Task material:
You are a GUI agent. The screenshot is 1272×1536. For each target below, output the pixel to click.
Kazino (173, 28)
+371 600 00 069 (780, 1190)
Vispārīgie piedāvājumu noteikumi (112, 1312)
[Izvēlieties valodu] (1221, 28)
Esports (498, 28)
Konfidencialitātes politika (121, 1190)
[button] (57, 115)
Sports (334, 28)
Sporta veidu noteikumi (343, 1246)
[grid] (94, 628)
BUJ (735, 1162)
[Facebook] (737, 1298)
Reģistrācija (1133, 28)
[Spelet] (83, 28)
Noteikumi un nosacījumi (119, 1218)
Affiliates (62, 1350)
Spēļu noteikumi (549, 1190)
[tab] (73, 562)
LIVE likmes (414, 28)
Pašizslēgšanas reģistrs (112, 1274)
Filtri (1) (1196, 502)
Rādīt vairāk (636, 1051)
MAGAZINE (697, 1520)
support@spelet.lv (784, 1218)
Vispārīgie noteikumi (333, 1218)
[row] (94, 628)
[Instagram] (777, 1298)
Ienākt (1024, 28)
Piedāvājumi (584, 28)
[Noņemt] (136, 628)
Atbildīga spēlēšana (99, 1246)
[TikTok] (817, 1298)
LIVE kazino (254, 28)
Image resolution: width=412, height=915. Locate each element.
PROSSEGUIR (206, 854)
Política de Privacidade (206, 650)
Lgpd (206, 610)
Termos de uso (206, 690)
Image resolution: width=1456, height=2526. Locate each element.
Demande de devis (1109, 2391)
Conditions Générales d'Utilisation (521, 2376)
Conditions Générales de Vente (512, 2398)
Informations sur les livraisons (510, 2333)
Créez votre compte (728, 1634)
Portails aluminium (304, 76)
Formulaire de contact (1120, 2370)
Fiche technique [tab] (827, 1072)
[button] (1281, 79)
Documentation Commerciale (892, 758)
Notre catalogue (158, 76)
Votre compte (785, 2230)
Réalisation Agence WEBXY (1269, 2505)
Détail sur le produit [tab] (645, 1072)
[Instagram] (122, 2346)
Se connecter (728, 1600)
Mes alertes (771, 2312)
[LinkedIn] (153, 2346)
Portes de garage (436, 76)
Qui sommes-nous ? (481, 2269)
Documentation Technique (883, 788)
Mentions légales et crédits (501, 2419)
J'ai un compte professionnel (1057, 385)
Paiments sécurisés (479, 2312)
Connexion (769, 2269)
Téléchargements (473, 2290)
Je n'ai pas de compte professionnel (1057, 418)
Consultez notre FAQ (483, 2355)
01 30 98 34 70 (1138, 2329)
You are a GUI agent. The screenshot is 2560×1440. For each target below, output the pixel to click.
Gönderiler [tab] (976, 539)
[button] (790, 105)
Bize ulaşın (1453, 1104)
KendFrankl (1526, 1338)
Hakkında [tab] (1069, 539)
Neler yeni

Exercise prompt: Go through the material and copy each line that contains "output".

Expected answer:
You are a GUI agent. The screenshot is 1272×1536. For each target below, output the pixel to click.
You are a GUI agent. The screenshot is 2560×1440. For each target below, output the pixel to click.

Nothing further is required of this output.